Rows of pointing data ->
-=-=-=-=-
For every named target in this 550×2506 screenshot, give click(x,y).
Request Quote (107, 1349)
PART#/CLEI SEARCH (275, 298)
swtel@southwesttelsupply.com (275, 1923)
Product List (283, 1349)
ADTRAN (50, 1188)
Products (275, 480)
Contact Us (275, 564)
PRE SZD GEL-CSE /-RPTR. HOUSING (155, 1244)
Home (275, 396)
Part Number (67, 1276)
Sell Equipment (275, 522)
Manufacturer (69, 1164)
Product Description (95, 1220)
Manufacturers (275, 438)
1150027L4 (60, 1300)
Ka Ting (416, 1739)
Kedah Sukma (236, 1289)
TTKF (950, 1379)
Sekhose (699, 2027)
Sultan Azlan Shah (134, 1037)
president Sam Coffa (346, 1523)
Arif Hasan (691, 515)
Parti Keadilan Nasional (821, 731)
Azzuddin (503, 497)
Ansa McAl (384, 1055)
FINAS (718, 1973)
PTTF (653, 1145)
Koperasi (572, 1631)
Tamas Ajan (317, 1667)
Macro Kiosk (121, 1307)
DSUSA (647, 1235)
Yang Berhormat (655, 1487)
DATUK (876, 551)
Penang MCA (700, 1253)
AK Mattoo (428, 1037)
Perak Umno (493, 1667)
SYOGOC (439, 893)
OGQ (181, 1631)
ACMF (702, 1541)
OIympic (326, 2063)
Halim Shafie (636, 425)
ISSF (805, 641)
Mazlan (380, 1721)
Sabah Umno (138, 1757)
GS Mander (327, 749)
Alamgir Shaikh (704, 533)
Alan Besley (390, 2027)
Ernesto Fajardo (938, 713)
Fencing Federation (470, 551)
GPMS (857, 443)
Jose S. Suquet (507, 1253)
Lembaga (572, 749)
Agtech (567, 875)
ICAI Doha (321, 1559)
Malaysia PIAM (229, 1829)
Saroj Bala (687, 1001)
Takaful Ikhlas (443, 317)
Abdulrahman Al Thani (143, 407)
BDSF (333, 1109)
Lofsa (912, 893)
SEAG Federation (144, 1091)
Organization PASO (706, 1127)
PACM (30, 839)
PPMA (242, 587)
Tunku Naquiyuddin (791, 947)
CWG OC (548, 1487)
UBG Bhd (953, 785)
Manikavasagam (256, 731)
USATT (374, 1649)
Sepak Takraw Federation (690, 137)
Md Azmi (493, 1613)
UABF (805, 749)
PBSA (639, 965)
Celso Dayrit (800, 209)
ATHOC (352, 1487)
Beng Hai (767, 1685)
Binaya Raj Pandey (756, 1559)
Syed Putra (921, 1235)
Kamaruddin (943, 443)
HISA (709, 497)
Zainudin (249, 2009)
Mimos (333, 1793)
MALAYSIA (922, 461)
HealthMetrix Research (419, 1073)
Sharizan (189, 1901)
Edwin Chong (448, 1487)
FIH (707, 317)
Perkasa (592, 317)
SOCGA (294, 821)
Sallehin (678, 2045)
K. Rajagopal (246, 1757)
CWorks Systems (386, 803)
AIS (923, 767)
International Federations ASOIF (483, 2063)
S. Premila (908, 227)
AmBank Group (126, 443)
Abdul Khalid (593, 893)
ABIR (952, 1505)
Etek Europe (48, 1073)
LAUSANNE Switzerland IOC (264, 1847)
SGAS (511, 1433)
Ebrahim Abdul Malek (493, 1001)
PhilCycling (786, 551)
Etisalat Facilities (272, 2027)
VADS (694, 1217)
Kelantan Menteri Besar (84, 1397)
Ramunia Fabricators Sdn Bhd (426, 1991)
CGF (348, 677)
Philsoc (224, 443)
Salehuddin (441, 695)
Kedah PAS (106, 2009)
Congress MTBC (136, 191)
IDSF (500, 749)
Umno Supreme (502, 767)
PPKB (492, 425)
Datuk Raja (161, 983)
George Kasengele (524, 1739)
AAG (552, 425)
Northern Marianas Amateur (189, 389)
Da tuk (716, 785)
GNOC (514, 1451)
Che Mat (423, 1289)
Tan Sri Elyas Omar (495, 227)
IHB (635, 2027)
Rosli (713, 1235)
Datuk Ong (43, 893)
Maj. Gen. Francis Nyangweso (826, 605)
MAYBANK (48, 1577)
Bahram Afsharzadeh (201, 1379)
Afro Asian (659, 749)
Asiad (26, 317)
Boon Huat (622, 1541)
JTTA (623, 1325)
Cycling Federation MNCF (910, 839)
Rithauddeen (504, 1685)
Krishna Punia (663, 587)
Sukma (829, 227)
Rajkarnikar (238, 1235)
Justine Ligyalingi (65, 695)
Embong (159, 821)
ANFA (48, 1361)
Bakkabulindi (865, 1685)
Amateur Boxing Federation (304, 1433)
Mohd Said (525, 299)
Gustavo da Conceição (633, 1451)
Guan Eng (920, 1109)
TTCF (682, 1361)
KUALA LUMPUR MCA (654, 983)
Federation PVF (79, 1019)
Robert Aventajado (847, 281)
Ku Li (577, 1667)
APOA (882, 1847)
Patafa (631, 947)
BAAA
-=-=-=-=-
Instructions to follow -> Please reproduce each of these records line for line, with no changes.

Answer to this problem ->
For every named target in this 550×2506 screenshot, give click(x,y).
Request Quote (107, 1349)
PART#/CLEI SEARCH (275, 298)
swtel@southwesttelsupply.com (275, 1923)
Product List (283, 1349)
ADTRAN (50, 1188)
Products (275, 480)
Contact Us (275, 564)
PRE SZD GEL-CSE /-RPTR. HOUSING (155, 1244)
Home (275, 396)
Part Number (67, 1276)
Sell Equipment (275, 522)
Manufacturer (69, 1164)
Product Description (95, 1220)
Manufacturers (275, 438)
1150027L4 (60, 1300)
Ka Ting (416, 1739)
Kedah Sukma (236, 1289)
TTKF (950, 1379)
Sekhose (699, 2027)
Sultan Azlan Shah (134, 1037)
president Sam Coffa (346, 1523)
Arif Hasan (691, 515)
Parti Keadilan Nasional (821, 731)
Azzuddin (503, 497)
Ansa McAl (384, 1055)
FINAS (718, 1973)
PTTF (653, 1145)
Koperasi (572, 1631)
Tamas Ajan (317, 1667)
Macro Kiosk (121, 1307)
DSUSA (647, 1235)
Yang Berhormat (655, 1487)
DATUK (876, 551)
Penang MCA (700, 1253)
AK Mattoo (428, 1037)
Perak Umno (493, 1667)
SYOGOC (439, 893)
OGQ (181, 1631)
ACMF (702, 1541)
OIympic (326, 2063)
Halim Shafie (636, 425)
ISSF (805, 641)
Mazlan (380, 1721)
Sabah Umno (138, 1757)
GS Mander (327, 749)
Alamgir Shaikh (704, 533)
Alan Besley (390, 2027)
Ernesto Fajardo (938, 713)
Fencing Federation (470, 551)
GPMS (857, 443)
Jose S. Suquet (507, 1253)
Lembaga (572, 749)
Agtech (567, 875)
ICAI Doha (321, 1559)
Malaysia PIAM (229, 1829)
Saroj Bala (687, 1001)
Takaful Ikhlas (443, 317)
Abdulrahman Al Thani (143, 407)
BDSF (333, 1109)
Lofsa (912, 893)
SEAG Federation (144, 1091)
Organization PASO (706, 1127)
PACM (30, 839)
PPMA (242, 587)
Tunku Naquiyuddin (791, 947)
CWG OC (548, 1487)
UBG Bhd (953, 785)
Manikavasagam (256, 731)
USATT (374, 1649)
Sepak Takraw Federation (690, 137)
Md Azmi (493, 1613)
UABF (805, 749)
PBSA (639, 965)
Celso Dayrit (800, 209)
ATHOC (352, 1487)
Beng Hai (767, 1685)
Binaya Raj Pandey (756, 1559)
Syed Putra (921, 1235)
Kamaruddin (943, 443)
HISA (709, 497)
Zainudin (249, 2009)
Mimos (333, 1793)
MALAYSIA (922, 461)
HealthMetrix Research (419, 1073)
Sharizan (189, 1901)
Edwin Chong (448, 1487)
FIH (707, 317)
Perkasa (592, 317)
SOCGA (294, 821)
Sallehin (678, 2045)
K. Rajagopal (246, 1757)
CWorks Systems (386, 803)
AIS (923, 767)
International Federations ASOIF (483, 2063)
S. Premila (908, 227)
AmBank Group (126, 443)
Abdul Khalid (593, 893)
ABIR (952, 1505)
Etek Europe (48, 1073)
LAUSANNE Switzerland IOC (264, 1847)
SGAS (511, 1433)
Ebrahim Abdul Malek (493, 1001)
PhilCycling (786, 551)
Etisalat Facilities (272, 2027)
VADS (694, 1217)
Kelantan Menteri Besar (84, 1397)
Ramunia Fabricators Sdn Bhd (426, 1991)
CGF (348, 677)
Philsoc (224, 443)
Salehuddin (441, 695)
Kedah PAS (106, 2009)
Congress MTBC (136, 191)
IDSF (500, 749)
Umno Supreme (502, 767)
PPKB (492, 425)
Datuk Raja (161, 983)
George Kasengele (524, 1739)
AAG (552, 425)
Northern Marianas Amateur (189, 389)
Da tuk (716, 785)
GNOC (514, 1451)
Che Mat (423, 1289)
Tan Sri Elyas Omar (495, 227)
IHB (635, 2027)
Rosli (713, 1235)
Datuk Ong (43, 893)
Maj. Gen. Francis Nyangweso (826, 605)
MAYBANK (48, 1577)
Bahram Afsharzadeh (201, 1379)
Afro Asian (659, 749)
Asiad (26, 317)
Boon Huat (622, 1541)
JTTA (623, 1325)
Cycling Federation MNCF (910, 839)
Rithauddeen (504, 1685)
Krishna Punia (663, 587)
Sukma (829, 227)
Rajkarnikar (238, 1235)
Justine Ligyalingi (65, 695)
Embong (159, 821)
ANFA (48, 1361)
Bakkabulindi (865, 1685)
Amateur Boxing Federation (304, 1433)
Mohd Said (525, 299)
Gustavo da Conceição (633, 1451)
Guan Eng (920, 1109)
TTCF (682, 1361)
KUALA LUMPUR MCA (654, 983)
Federation PVF (79, 1019)
Robert Aventajado (847, 281)
Ku Li (577, 1667)
APOA (882, 1847)
Patafa (631, 947)
BAAA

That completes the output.